I have several steels from firesteel, and several small magnesium rods that they sell,, but since the world is gonna fall apart in 2012, I thought I better have more magnesium on hand, so looked around and found some 1 1/4 X 12 inch rods and bought 4 of them,,, will never run out, nor will kids or grandkids.. (still waiting there).
Also bought some magnesium shavings, they rather large shavings and sometimes hard to light, but add some scrapings from a rod, and it lights right up. Is great for those times you want to play, or just show off.
where did u git the bulk rod an the shaveings??
Ouch .. I'm rather balding !!

Seriously .. great tip on the drying matches .. never heard that one before !!
If anyone is looking for magnesium, here is my fav seller on Ebay,
,http://cgi.ebay.com/ws/eBayISAPI.dll?ViewItem&item=150517255256...
If it says sold, just click on other sellers other items. He always has some, and it works great, and at a great price compared to the small sticks or blocks you see for sale.
That list looks almost exactly like mine except for amounts of an item...I had completetly forgotten about Potassium permanganate [KMnO4] as a fire starter--I'd used it to colour "HELP" on snow and as a water purifier.

I also carry dryer lint in a ziplock freezer bag (water container) and the wrappers for light bulbs and cookies, that light, white, corrugated cardboard burns fiercely and wrapped around items prevents their rattling and deadens sounds.

Dear William & Andew, of course aside from the obvious, which is some kind of waterproof container, or waxing the tip of "strike anywhere matches" which can be found in most hardware stores, but my most dependable resource is a "Goblaster Armagedon Fire Steel"! Say "Haw?" Well, checkout their wenbsite at  www.firesteel.com  & watch their videos. Expensive? Yeah, sort of but man! What a spark. They used to come with a nice little handle attached but as usual, that's gone to keep prices down. Still, you have a 3/8" dia. steel & scraper that really works well, under any conditions for around $17.00 + S&H. I don't mean to argue brands with you Andrew. We're on the same wave length. I'm just not familiar with LMF (I'm sure its good if you say so) but there are some makes out there that work, but just barely. The important thing is buying a good one that does.

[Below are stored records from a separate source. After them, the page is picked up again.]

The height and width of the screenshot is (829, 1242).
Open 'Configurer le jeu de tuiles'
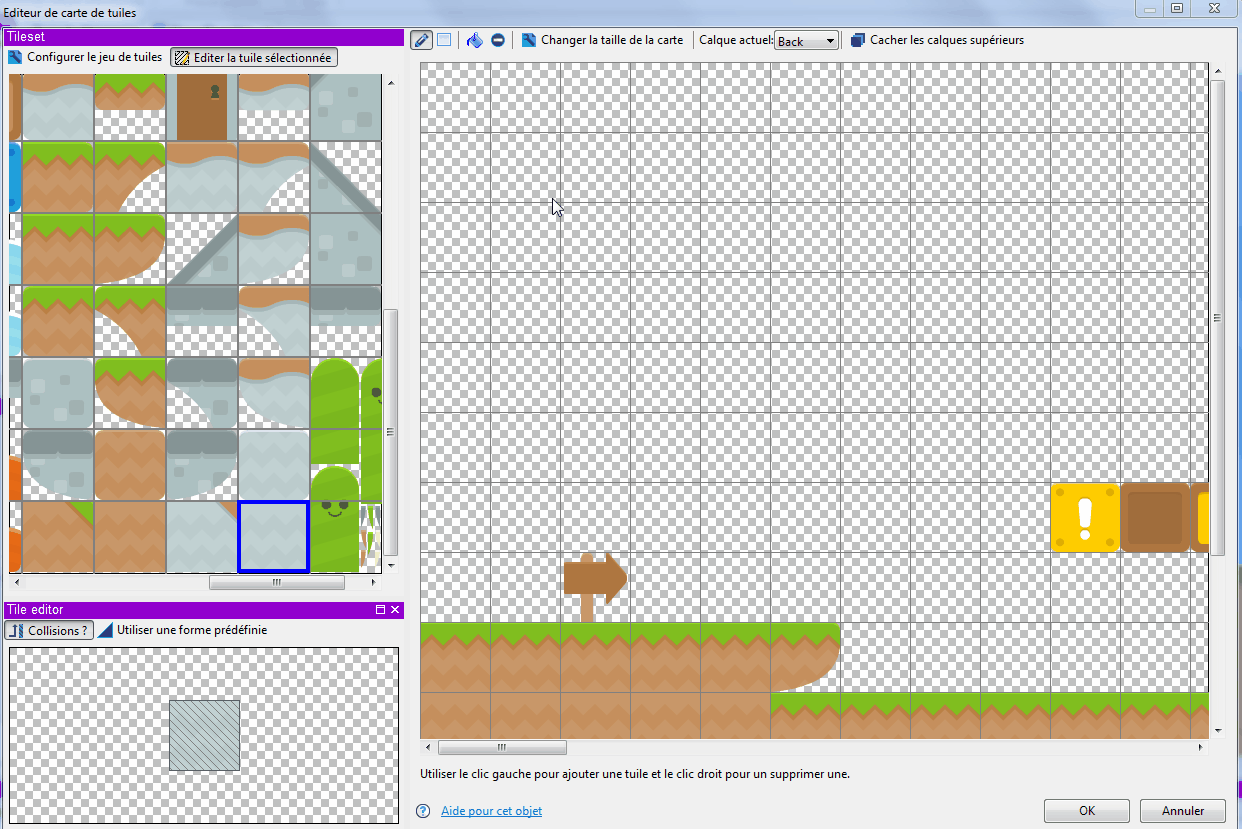point(85,57)
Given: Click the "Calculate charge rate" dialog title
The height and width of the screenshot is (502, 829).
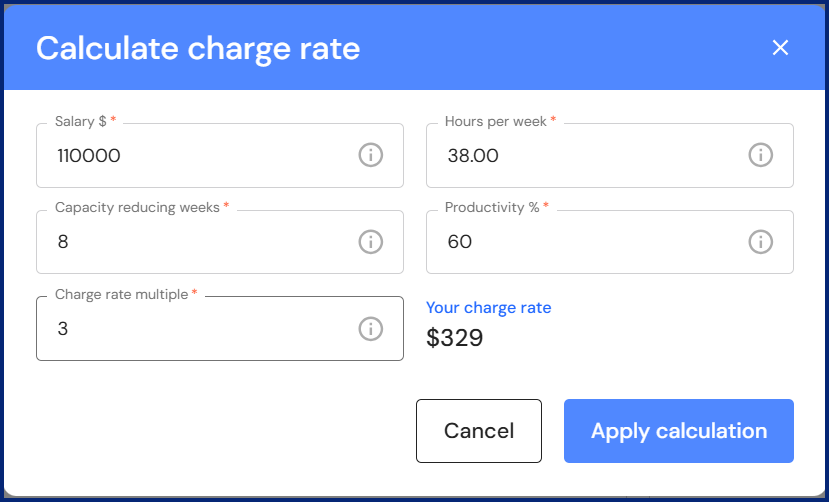Looking at the screenshot, I should tap(198, 48).
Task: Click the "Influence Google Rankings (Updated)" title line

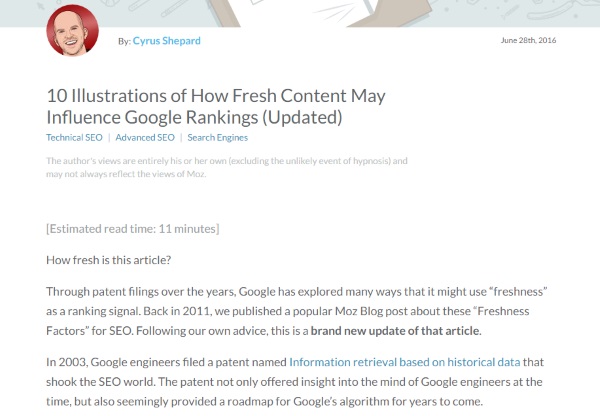Action: coord(195,117)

Still, it ain't worth a "dang" unless y'all have some fast burning dry tinder so I also carry a film canister on my person, in which I keep filled cotton balls impregnated with a little petroleum jelly & some steel wool. Steel wool burns like crazy and will help get the jellied cotton balls burst into flame. A few scrapes on your fire steel and have your kindling ready to make a little teepee and you will have (almost) instant fire even if you fell out of you're boat and had to swim to shore.

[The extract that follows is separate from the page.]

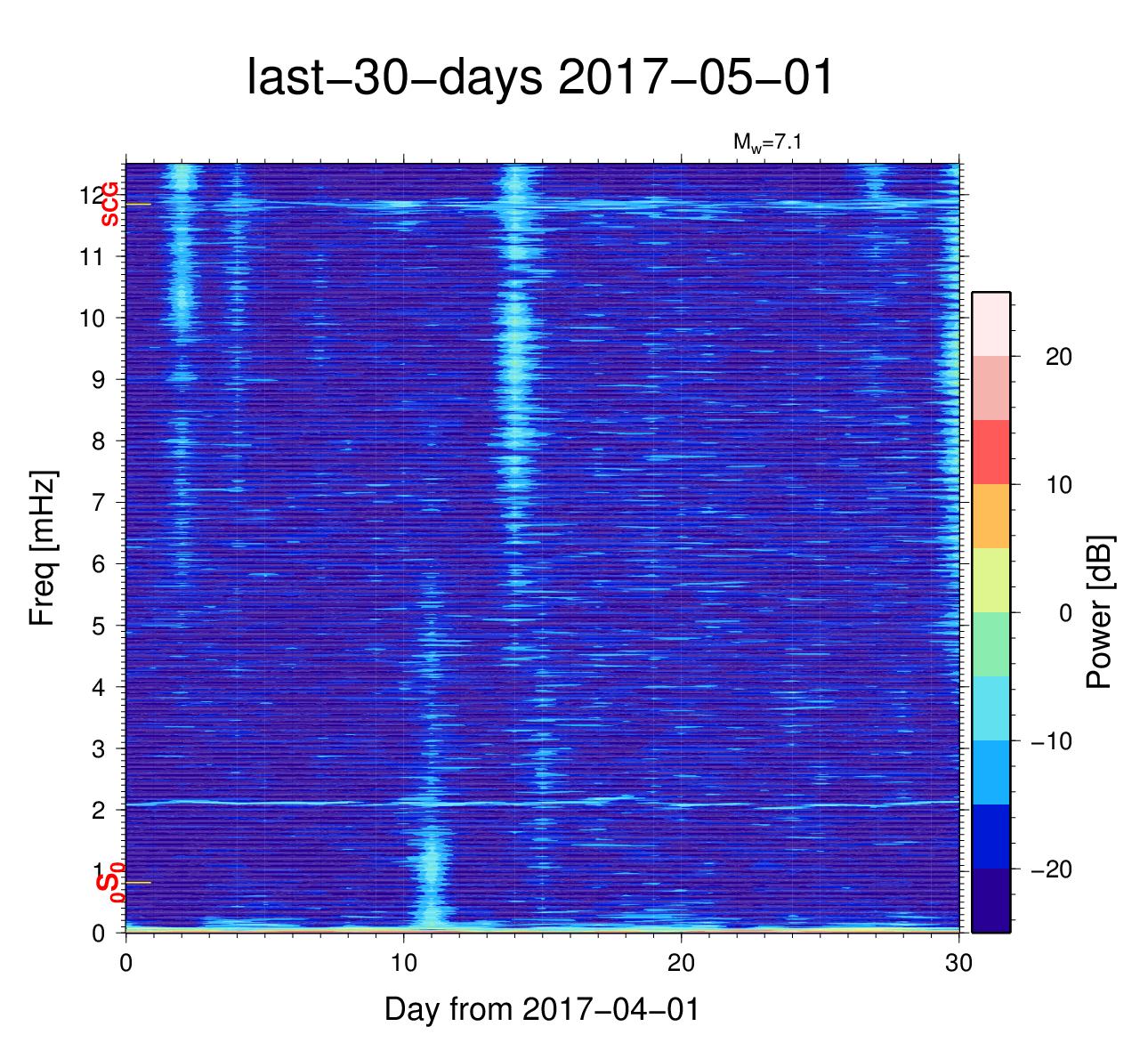Viewport: 1148px width, 1059px height.
Task: Click the 'Freq [mHz]' axis label
Action: (x=42, y=548)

Also, ya might want to check out www.survivaltopics.com/  for survival tips and they also advertise firesteel.com at the top of their webpage. Whenever I go out in my boat ( I almost always try to find a remote area) these are always two items I carry along with a reliable knife, 10' of parachord, compass and a light weight space blanket.

The trouble with survival kits is keeping them light enough so that you actually carry them or at least have the basics necessary to survive.

I went to a gun and knife show in Portland, OR today and saw a cool fire starter that I've never seen or heard of before.  Can't remember what it's called, but it operates on the same principle as a diesel engine.  It consists of a wooden tube with one end plugged, a knob-handled steel "plunger" shaft with small recess in the end and an "O-ring"  mounted on the plunger shaft just behind the recess (like a cylinder and piston), and some "carbonized" shredded tinder, a small amount of which is inserted into the recess in the end of the plunger.  The plunger is then inserted into the open end of the wooden tube and slammed home smartly.  The pressure that is built up ignites the tinder in the end of the plunger and blowing gently on the glowing tinder causes it to glow even hotter.  Placing the glowing tinder next to a small wad of tinder on some dry wood ignites it, and with a little gentle blowing, you've got yourself a fire!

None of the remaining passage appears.